**Task statement**.
Exactly the lines from the one that contains "Given: Apply Enclose" through the end of the material below are to be output, the first and last included.

**Listed entries**.
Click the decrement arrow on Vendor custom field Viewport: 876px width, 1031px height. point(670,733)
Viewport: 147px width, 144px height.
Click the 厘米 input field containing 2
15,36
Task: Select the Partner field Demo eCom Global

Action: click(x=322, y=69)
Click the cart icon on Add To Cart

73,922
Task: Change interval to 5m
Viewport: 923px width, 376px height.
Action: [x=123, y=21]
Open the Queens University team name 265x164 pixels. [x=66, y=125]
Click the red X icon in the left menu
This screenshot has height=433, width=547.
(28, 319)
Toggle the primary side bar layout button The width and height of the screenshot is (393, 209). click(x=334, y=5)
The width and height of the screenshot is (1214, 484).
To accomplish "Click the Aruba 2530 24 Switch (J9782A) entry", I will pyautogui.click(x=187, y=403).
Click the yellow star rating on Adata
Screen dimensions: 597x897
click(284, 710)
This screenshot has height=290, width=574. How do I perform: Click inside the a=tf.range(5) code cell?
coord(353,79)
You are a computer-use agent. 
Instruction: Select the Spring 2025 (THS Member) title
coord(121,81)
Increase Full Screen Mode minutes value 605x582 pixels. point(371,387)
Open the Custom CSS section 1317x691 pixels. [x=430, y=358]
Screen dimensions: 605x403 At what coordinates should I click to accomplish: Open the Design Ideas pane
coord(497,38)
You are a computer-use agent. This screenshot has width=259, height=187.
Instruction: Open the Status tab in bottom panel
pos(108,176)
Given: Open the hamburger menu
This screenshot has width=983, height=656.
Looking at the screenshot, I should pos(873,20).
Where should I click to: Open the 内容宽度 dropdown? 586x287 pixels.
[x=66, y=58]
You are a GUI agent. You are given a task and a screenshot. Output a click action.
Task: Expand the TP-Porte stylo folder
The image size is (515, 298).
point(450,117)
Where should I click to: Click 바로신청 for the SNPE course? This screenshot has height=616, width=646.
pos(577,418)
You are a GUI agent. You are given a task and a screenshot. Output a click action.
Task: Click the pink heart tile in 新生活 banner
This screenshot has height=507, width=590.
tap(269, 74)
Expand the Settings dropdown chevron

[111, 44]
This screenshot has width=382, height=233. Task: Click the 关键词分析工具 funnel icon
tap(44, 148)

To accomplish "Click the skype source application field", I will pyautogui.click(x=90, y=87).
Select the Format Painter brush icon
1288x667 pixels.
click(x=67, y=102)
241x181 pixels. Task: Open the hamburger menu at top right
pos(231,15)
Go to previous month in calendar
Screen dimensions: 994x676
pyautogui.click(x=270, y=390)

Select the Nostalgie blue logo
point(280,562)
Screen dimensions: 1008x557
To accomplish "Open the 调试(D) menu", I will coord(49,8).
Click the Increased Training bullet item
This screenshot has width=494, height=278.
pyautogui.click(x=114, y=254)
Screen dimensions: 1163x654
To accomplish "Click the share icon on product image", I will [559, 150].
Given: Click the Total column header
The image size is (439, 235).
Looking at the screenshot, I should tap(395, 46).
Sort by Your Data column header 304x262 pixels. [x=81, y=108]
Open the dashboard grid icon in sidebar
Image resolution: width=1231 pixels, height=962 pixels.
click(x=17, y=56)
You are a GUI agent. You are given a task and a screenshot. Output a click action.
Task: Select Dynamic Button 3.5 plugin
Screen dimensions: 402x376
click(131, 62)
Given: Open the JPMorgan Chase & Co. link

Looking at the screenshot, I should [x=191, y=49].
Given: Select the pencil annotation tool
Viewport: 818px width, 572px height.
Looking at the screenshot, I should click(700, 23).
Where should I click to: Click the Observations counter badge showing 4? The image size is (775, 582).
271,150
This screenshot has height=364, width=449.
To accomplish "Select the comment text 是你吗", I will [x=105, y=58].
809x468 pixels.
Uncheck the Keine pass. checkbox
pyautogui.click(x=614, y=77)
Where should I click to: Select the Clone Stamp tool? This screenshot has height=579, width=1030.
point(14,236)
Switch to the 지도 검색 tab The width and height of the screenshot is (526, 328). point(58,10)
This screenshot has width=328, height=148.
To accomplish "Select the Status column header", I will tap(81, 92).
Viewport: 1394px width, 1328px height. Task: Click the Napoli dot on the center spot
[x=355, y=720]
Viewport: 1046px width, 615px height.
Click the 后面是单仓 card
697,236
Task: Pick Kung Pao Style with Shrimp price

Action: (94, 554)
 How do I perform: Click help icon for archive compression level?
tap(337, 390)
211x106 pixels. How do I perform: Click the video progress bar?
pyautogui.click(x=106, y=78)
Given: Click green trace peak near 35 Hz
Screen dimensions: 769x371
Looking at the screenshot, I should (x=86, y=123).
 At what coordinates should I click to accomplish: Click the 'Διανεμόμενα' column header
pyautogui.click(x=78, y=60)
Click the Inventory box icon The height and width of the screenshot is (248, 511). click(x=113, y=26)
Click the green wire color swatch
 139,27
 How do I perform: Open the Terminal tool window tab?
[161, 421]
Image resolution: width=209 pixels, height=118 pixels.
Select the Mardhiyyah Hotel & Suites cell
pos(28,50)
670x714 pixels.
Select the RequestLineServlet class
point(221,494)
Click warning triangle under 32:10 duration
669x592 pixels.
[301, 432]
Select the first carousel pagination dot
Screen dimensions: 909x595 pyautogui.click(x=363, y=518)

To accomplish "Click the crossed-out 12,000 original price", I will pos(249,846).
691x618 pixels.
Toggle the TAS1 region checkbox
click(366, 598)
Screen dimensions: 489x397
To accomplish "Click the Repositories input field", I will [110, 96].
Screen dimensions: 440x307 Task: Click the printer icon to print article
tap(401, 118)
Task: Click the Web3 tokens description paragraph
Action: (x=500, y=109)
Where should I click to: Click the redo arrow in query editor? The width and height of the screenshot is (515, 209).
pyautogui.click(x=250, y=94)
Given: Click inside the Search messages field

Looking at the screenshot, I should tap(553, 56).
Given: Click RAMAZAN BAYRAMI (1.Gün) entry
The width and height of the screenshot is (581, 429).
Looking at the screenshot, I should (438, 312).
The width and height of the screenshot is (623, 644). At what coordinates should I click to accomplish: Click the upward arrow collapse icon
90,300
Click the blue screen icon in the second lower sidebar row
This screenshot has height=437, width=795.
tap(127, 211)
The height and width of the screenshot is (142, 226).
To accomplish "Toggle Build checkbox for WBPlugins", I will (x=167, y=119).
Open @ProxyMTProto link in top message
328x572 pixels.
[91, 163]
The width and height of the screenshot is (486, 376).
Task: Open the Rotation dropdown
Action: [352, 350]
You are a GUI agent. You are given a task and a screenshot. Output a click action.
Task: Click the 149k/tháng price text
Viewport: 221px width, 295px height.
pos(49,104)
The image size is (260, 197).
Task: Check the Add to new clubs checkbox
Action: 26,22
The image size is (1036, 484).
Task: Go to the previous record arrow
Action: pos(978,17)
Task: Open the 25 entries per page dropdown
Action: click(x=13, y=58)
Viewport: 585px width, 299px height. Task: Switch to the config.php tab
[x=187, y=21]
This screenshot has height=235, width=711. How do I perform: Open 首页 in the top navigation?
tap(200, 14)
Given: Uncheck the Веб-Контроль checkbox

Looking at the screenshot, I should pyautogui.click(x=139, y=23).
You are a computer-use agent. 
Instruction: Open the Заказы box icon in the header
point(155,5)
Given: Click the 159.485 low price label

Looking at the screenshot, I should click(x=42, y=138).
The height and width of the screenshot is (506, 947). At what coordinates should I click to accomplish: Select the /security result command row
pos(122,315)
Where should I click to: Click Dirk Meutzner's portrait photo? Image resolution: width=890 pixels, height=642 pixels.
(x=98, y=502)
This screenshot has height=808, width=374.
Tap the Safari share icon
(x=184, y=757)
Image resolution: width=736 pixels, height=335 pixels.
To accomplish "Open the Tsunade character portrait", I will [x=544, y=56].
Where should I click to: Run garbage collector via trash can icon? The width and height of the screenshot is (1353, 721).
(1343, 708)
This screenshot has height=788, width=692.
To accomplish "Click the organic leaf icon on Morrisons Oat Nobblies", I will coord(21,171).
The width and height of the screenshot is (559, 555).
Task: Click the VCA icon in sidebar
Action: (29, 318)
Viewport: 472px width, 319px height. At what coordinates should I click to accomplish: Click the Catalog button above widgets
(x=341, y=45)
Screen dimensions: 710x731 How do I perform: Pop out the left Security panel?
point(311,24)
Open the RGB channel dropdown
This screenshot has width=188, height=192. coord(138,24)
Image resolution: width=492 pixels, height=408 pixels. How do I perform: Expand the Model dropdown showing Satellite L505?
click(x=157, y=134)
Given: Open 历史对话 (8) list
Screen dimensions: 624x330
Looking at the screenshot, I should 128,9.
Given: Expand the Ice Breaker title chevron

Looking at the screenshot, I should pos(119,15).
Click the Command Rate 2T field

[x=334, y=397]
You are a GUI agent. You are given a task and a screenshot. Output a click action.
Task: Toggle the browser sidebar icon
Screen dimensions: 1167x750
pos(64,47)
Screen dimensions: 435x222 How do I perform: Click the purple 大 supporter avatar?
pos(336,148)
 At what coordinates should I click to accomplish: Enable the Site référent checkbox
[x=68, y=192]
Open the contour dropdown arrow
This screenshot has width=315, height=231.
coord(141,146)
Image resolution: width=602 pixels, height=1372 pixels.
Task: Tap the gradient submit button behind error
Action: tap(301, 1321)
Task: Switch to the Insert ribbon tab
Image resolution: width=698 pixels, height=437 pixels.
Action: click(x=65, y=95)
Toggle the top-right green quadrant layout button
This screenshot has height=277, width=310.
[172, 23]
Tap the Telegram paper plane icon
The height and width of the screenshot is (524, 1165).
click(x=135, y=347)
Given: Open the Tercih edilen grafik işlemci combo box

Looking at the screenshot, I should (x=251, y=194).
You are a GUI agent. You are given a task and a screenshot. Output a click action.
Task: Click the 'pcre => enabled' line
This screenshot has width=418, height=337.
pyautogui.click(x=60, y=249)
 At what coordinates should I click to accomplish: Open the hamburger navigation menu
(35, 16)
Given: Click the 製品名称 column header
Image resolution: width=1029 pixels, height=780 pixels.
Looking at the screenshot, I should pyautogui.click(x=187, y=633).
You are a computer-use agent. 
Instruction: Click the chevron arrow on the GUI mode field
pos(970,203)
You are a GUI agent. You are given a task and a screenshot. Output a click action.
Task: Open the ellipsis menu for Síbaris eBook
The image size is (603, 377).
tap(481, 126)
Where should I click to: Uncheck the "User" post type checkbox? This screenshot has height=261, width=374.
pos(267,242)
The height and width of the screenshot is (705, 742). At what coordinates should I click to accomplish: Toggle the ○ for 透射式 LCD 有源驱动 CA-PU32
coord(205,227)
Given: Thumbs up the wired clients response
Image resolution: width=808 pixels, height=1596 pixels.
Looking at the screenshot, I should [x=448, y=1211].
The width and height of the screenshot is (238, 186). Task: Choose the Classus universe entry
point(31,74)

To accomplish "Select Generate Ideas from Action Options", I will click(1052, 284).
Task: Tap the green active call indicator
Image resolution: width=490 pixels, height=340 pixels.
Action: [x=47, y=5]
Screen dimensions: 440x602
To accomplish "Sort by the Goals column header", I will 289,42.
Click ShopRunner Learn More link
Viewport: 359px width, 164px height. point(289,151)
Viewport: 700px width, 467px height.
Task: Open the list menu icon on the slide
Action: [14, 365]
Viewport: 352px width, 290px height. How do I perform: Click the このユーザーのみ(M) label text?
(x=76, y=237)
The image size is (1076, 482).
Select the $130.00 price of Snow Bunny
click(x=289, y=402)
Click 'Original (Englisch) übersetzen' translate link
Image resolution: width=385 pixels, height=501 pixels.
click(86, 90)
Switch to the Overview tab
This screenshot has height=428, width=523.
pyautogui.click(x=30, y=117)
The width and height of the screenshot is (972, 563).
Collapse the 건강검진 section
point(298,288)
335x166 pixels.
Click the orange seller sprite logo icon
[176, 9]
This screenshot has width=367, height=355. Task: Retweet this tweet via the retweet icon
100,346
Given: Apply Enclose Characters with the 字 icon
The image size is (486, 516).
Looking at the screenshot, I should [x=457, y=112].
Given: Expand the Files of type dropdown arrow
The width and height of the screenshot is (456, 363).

**Answer to the exercise**.
Given: Apply Enclose Characters with the 字 icon
The image size is (486, 516).
Looking at the screenshot, I should [x=457, y=112].
Given: Expand the Files of type dropdown arrow
The width and height of the screenshot is (456, 363).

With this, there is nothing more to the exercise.